= PROBLEM TO SOLVE =
Below are some records; quote exactly the lines from the one that contains "Open Steam Games category" through the one that contains "The height and", inclusive, and no others.
─── TASK INPUT ───
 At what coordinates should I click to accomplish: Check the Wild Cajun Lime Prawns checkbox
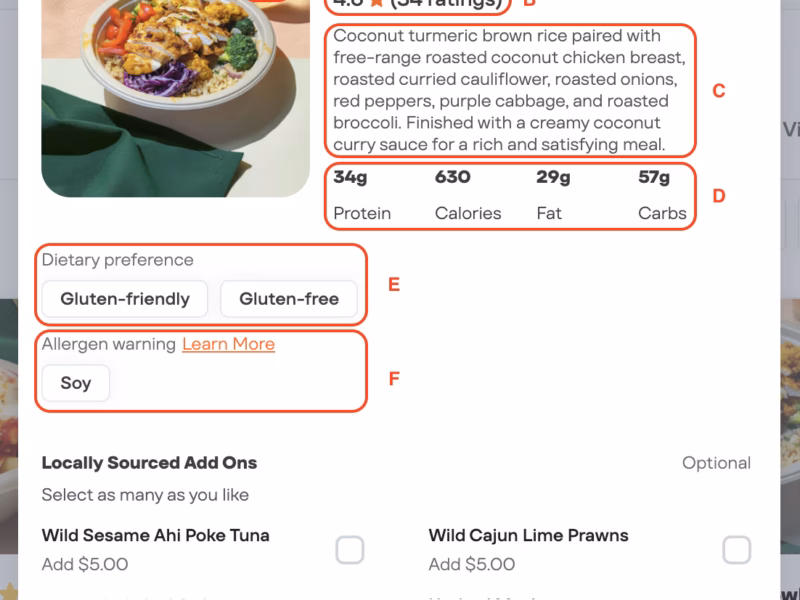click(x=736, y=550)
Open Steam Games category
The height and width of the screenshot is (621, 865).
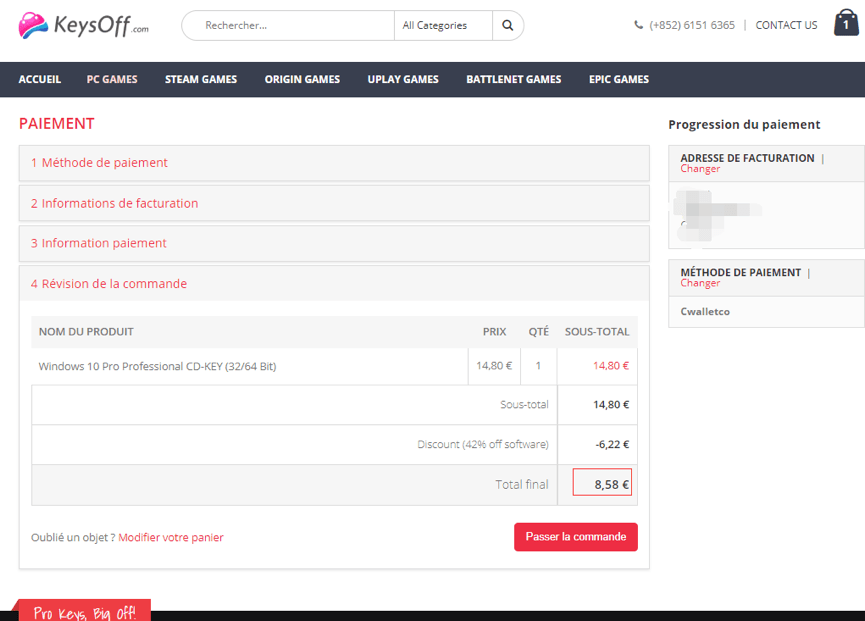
───
─── TASK INPUT ───
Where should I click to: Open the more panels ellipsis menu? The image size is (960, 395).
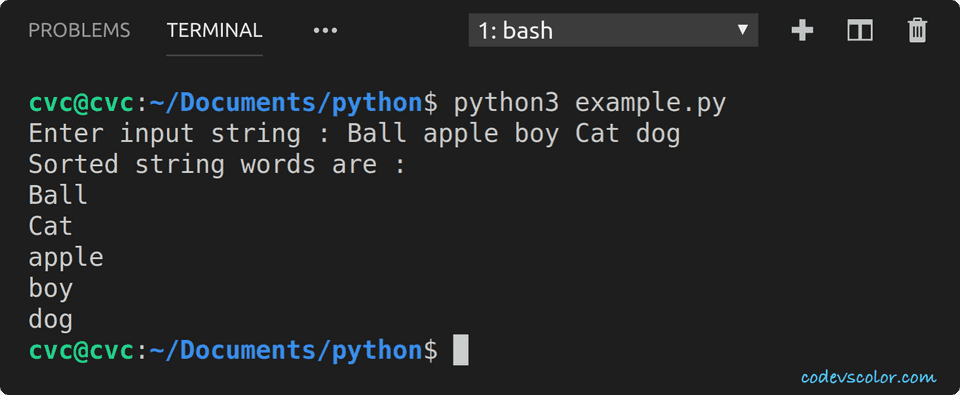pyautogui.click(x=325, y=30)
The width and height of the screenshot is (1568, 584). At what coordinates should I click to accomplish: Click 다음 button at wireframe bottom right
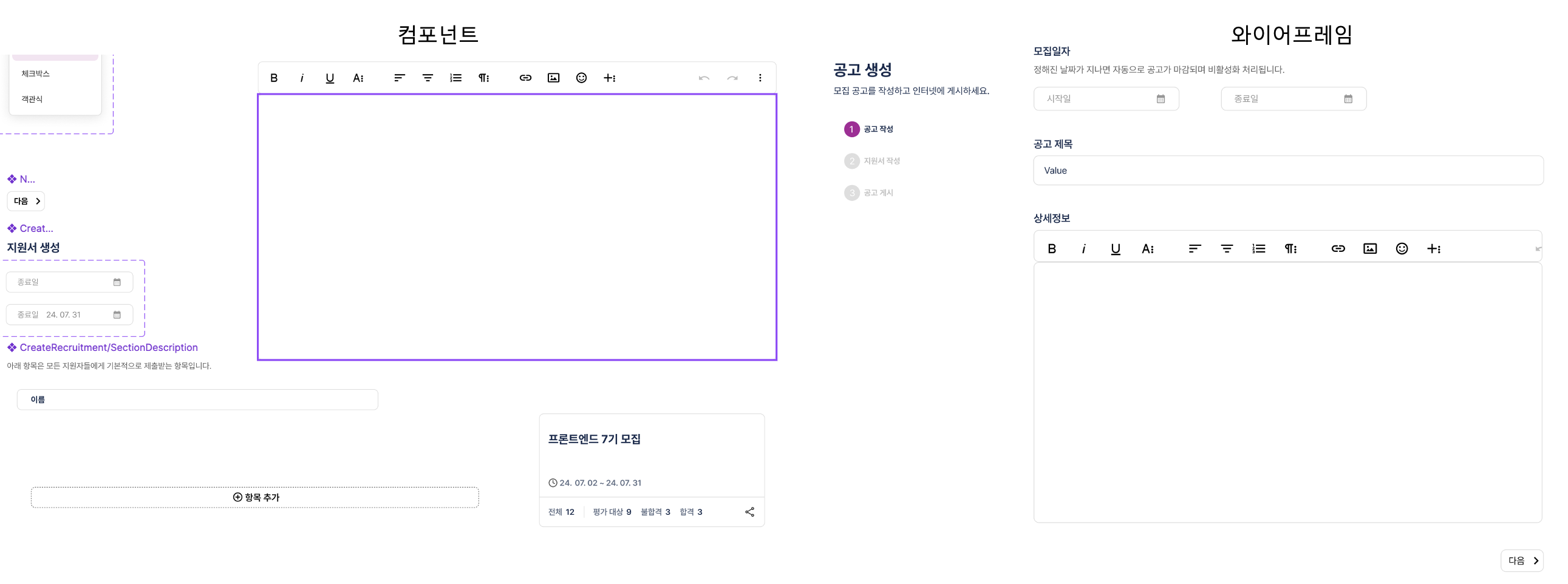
───
= TASK RESULT =
Open Steam Games category
The height and width of the screenshot is (621, 865).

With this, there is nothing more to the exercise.